Second: I’ve heard that in order to protect the environment you are supposed to cut each of the plastic rings, in order for them not to cause any marine life undue problems.
I can understand this.

What I can’t understand is how does my plastic six pack holder thing-a-ma-bob get from out of my trashbag, out of the dump, and into the ocean?

Anyone have any ideas?

I think you’re supposed to cut them to keep birds from getting caught up in them when they try to use them as nesting material.

Cutting them up: more feel good action than practical action.

Somewhere someone found a plastic ring wrapped around some wildlife somewhere, but is it most likely because of a direct litterer.

I’ll try to show that the ‘wildlife gets caught in the plastic six pack holder’ claim is mostly unsubstantiated.

IF the rings get in the ocean, they could be a hazard to wildlife. But it seems unlikely to me that much of your household garbage is routed directly to the ocean.

So my advice is: if you throw a ring overboard from a boat, be sure to cut it up first. (Be a responsible polluter.) Otherwise, never mind.
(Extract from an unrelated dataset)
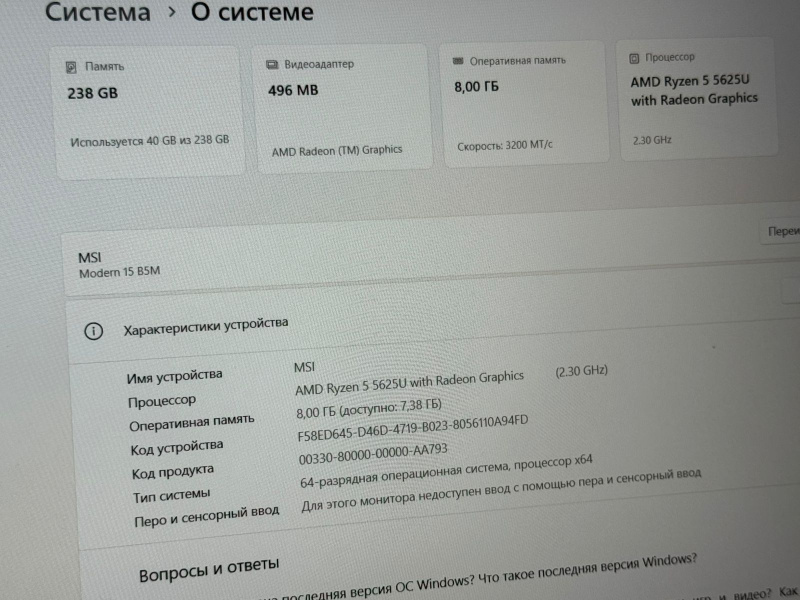Screen dimensions: 800x600
Task: Click the breadcrumb chevron arrow
Action: (172, 12)
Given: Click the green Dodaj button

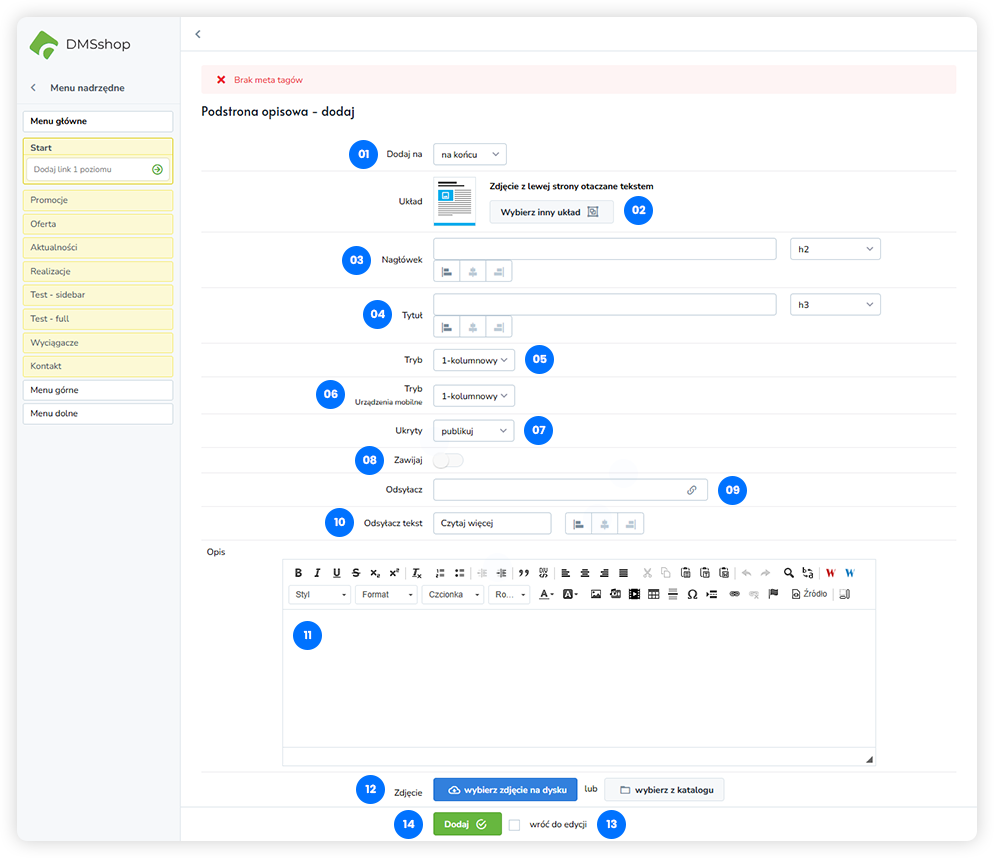Looking at the screenshot, I should [467, 825].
Have a beer.

They can (according to a conservationist friend of mine) get stuck on the beaks of gulls (not the large holes that hold the cans, the smaller square ones between them.

Gulls are a common sight at landfills, I suppose in the general melee to consume food scraps, it’s not impossible that the occasional gull would find itself so entangled, but I can’t imagine that six-pack holders are the only culprit and anyway, the gull population in such cases is often abnormally high due to the abundant food resources.

:smiley:

The whole “responsible polluter” thing had me rolling!